La question fondamentale de l’accessibilité face au handicap peine à prendre la place qu’elle mérite. Les lois censées garantir l’accompagnement des publics concernés tout au long de la vie ne sont pas appliquées ou le sont mal. La première bataille est donc l’application effective de ces droits, notamment dans les domaines de l’éducation (primaire, secondaire, supérieur) et de l’emploi.

Ainsi, la bataille commence dès la formation : l’accès à tous les métiers suppose que toutes les filières soient réellement accessibles. Combien d’étudiant·es en situation de handicap voient leurs études interrompues faute de matériel adapté ou d’aménagement d’examen ? Combien de jeunes diplômé·es n’obtiennent pas le stage qui leur permettrait de débuter dans leur métier, simplement parce que l’entreprise n’a pas prévu d’aménagement ?

Le Code du travail interdit la discrimination liée au handicap mais, dans la pratique, des postes restent inaccessibles. Des salarié·es sont obligé·es de refuser des missions ou de se contenter d’emplois subalternes faute de bureaux adaptés, de logiciels accessibles ou de possibilités de télétravail aménagées.

Publics pénalisés : des chiffres parlants

En France, le taux de chômage s’élève à 12 % pour les personnes reconnues handicapées, contre 7 % pour les personnes non handicapées. Le taux d’activité (emploi + chômage) est de 45 % pour les personnes handicapées (74 % pour les autres). La répartition par catégorie professionnelle montre que 11 % des personnes handicapées sont cadres – chez les autres, le taux est de 22 %. À l’inverse, 60 % des personnes handicapées sont ouvriers·ères et employé·es, contre 44 % des autres.

À cela s’ajoute une réalité massive mais méconnue : 80 % des handicaps sont invisibles. Ainsi, beaucoup de salarié·es n’osent pas se déclarer handicapé·es. Les démarches administratives sont lourdes, les délais de traitement très variables en fonction des départements et, surtout, les bénéfices restent limités : aménagements rares, impact réel faible sur le salaire ou sur la carrière. Pourquoi se signaler quand personne ne prend réellement en compte ses besoins ?
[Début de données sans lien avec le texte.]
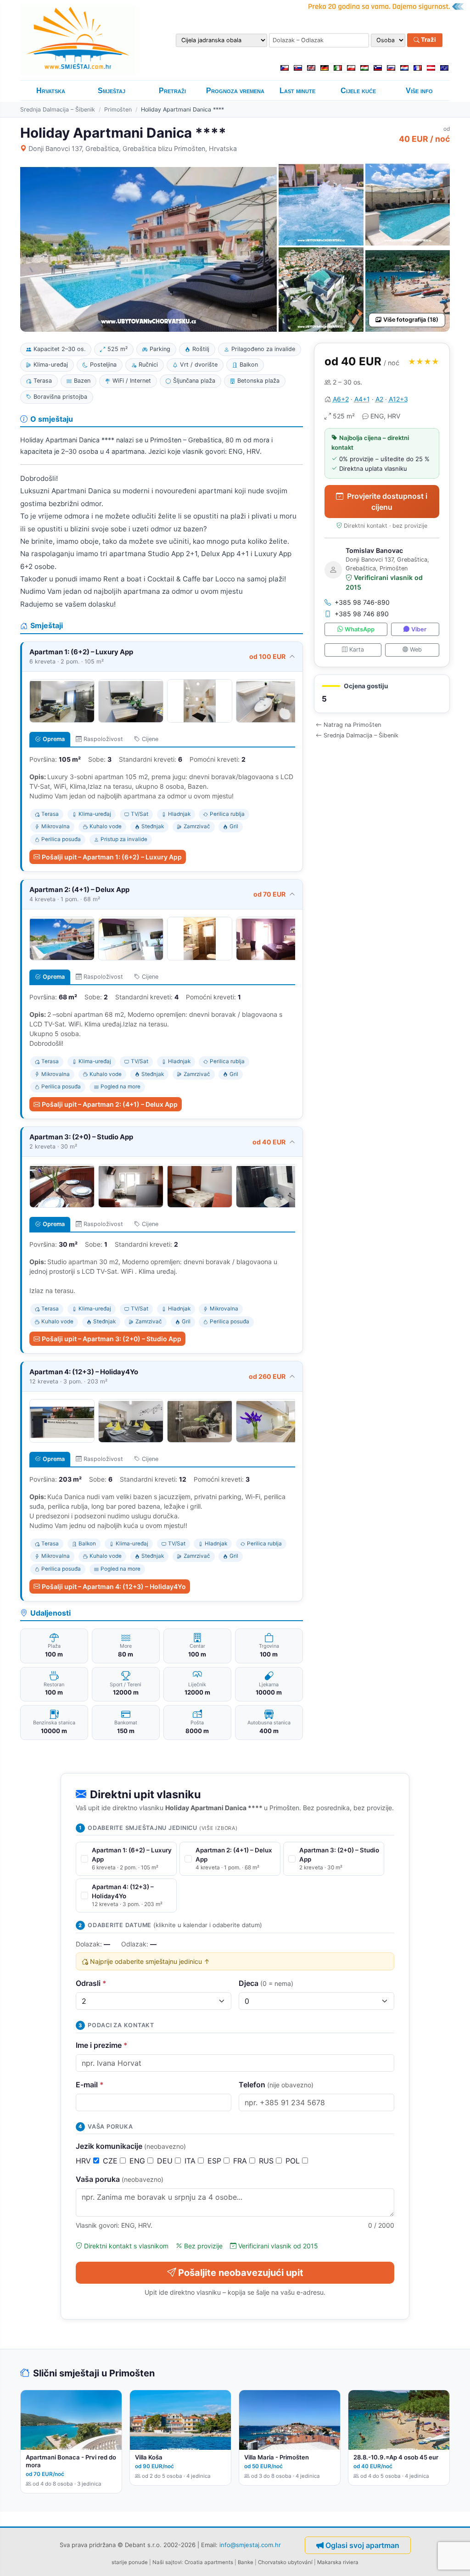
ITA (191, 2160)
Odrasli (91, 1983)
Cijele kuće (358, 91)
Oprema (54, 739)
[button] (382, 694)
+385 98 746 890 (362, 614)
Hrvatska (50, 91)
Des situations concrètes à prendre en compte

Il est urgent de repenser nos lieux de travail, nos écoles et nos espaces publics pour qu’ils soient réellement accessibles à toutes et tous. À défaut, l’exclusion perdurera : les exemples sont multiples. Ainsi, une salariée malvoyante doit demander chaque mois à son service informatique de régler les paramètres de son ordinateur pour qu’il reste utilisable. Un étudiant en fauteuil roulant ne peut assister à certains cours, car l’amphithéâtre n’a pas d’ascenseur. Un employé atteint d’une maladie chronique ne peut pas obtenir de télétravail régulier malgré la nécessité médicale, car l’entreprise ne prévoit pas ce type d’aménagement. Ces obstacles, qu’ils soient physiques ou mentaux, ne disparaîtront pas d’eux mêmes. Leur suppression suppose un engagement collectif et constant pour faire de l’accessibilité une priorité réelle et garantir le respect de nos droits.

Sources :

  • Insee, Handicap et emploi (dernières enquêtes sur la situation professionnelle des personnes en situation de handicap).
  • DARES, Les personnes handicapées dans l’emploi, synthèse statistique.
  • Agefiph, rapports annuels sur l’emploi des personnes handicapées.